Posted By:
Hal Lewis(NOTE: I do NOT practice Patent Law, but I have hired an attorney recently to trademark something for me.)
I beg to differ with you guys about the "Registered" date being printed on the cards.
The way it works legally when you want to Trademark something is like this:
1) You come up with an idea, like a slogan that you want to put on a billboard. You want to Trademark it... but you also want to start using it ASAP... and the Trademark process takes forever.
2) So... you APPLY for the Trademark... which is called "REGISTERING"... and you record the date on which you "Registered" for your Trademark or Patent.
3) Now, you can start USING your slogan on billboards with a "Registered On..." date that shows everyone that you have APPLIED for a Trademark and that they had BETTER NOT copy you.
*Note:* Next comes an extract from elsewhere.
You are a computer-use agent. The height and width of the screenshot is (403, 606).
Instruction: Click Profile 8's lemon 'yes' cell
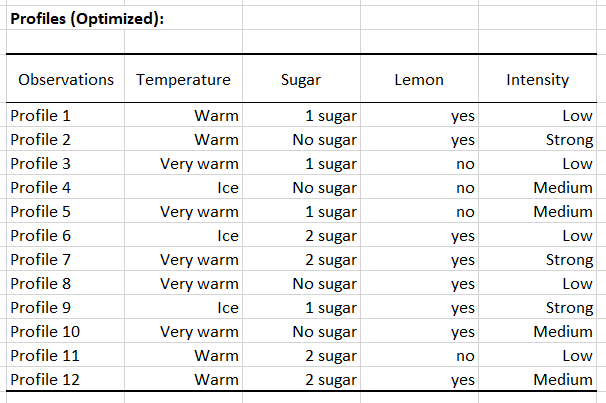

If they do, then they will have to STOP as soon as your Patent is approved.
4) As long as nobody else has an earlier "REGISTERED ON" date... then your Trademark will be the one that WINS in the end. (In other words, if someone else "registers" the same slogan as you, but does it 3 weeks later... then YOU will win the Patent, regardless of whether their paperwork review process is faster than yours or not.)
SO........
This means that the Alleghany Card Company printed the one set of cards with a "Registered On" date on them, which was probably the exact same day they printed them... and which was also probably the exact same day that they mailed or carried them in to the Patent/Trademark office and APPLIED for a Trademark.
My guess is that the Trademark office DENIED their application on the basis that the subject was TOO BROAD to Trademark, or that the Alleghany Company had no ability to patent and profit the likenesses of professional baseball players.
However... it could also mean that the Alleghany Card company printed 100,000 sets of these cards, and that is why they were so WORRIED about being copied that they put the "REGISTERED" date on the front to keep other people from copying their idea.
The ONLY thing to disprove this possibility is that only ONE set of these cards has ever surfaced. Could there have been 99,999 other sets printed? Yes, absolutely.
Have they shown up anywhere in the past 99 years? NO.